La parte della proposta che maggiormente ha fatto dibattere gli osservatori, tuttavia, è quella in cui Google parla delle condizioni da riservare alla banda larga mobile, da trattare diversamente da quella fissa per quelle che chiamano "intrinseche caratteristiche di mercato": l'unico principio che vi si dovrebbe applicare sarebbe quello della trasparenza, con il Governo a vigilare sulla naturale evoluzione di questo nascente settore. Insomma, le due aziende, secondo molti osservatori, avrebbero ritagliato uno spazio ad hoc per la banda larga mobile, tale da escludere potenzialmente futuri operatori interessati ad entrare nel mercato, distorcendo di fatto il mercato statunitense della rete wireless.
Tuttavia, a ben guardare, un po' tutto il testo presentato da Google e Verizon è disseminato di lacune adatte a far muovere liberamente le due grandi aziende negli spazi bianchi della futura normativa, e solo loro due. Lacune che saltano all'occhio dei soli addetti ai lavori e non del grande pubblico degli utenti della rete. Soprattutto in Italia, sono decisamente pochi quelli che hanno colto uno degli aspetti più importanti di Internet: la sua relazione con l'innovazione. Tutti sono testimoni dello straordinario flusso di innovazioni prodotto grazie alla Rete in questi anni, ma in pochi hanno finora colto le ragioni di fondo che hanno reso possibile tutto questo.
Come racconta il professor Juan Carlos De Martin, docente presso il politecnico di Torino, queste ragioni non sono legate "a un’improvvisa maggior ingegnosità di informatici e imprenditori, ma piuttosto al fatto che per la prima volta gli innovatori avevano a disposizione una rete di telecomunicazione strutturalmente - potremmo dire: costituzionalmente - diversa dalle reti precedenti". Una rete che ha come caratteristiche la semplicità e l'apertura.

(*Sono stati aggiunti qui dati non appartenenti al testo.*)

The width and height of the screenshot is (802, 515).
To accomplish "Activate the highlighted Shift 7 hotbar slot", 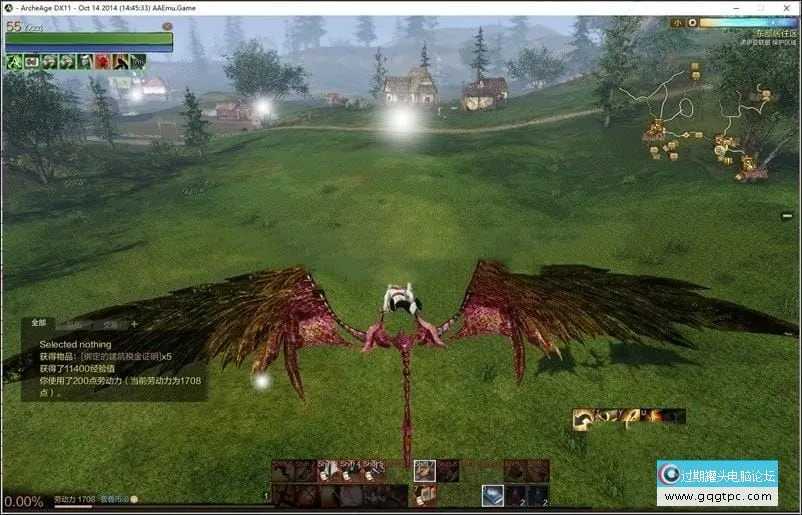I will pos(425,471).
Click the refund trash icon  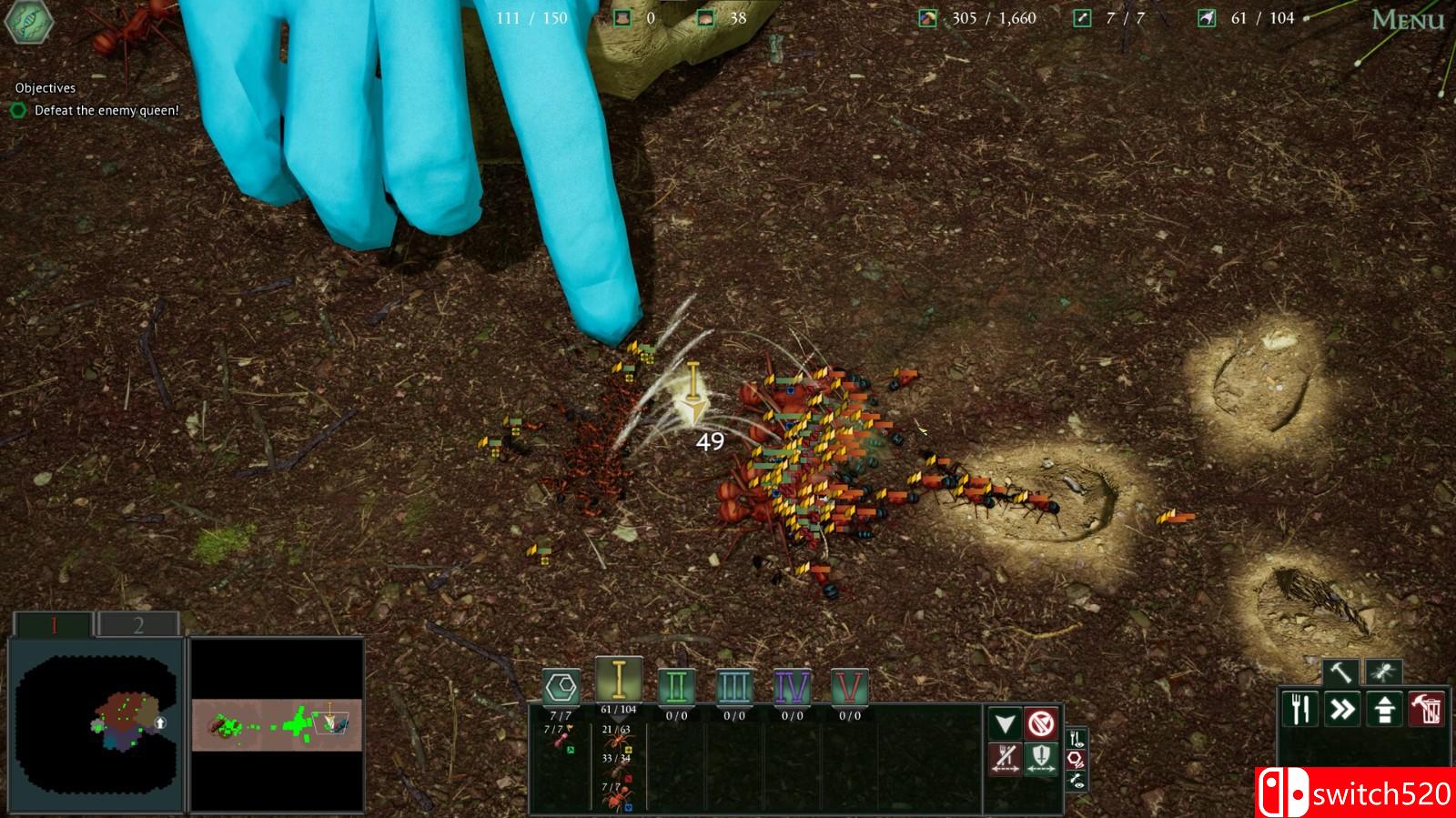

Semplicità perché Internet è una rete stupida, che si limita a smistare i bit il più velocemente possibile; quindi, per introdurre un nuovo servizio non è necessario aggiornare tutta l’infrastruttura di rete, come invece occorre fare nella telefonia, ma basta rendere disponibile il software del servizio stesso. Apertura perché non occorre chiedere il permesso a nessuno per pubblicare, e magari fare innovazione, su Internet: basta avere una buona idea, un computer e una connessione.
Apertura vuol dire però anche un'altra cosa: per il principio della neutralità tutti i bit vengono trattati allo stesso modo, che siano una mail o un film. "Questa rete", continua il professor De Martin, "strutturalmente aperta, senza guardie ai cancelli, ha reso possibile una stagione d’innovazione senza precedenti, permettendo sia ad aziende affermate di evolvere, sia a brillanti innovatori di creare dal nulla applicazioni di grande successo, quando non addirittura nuovi mercati."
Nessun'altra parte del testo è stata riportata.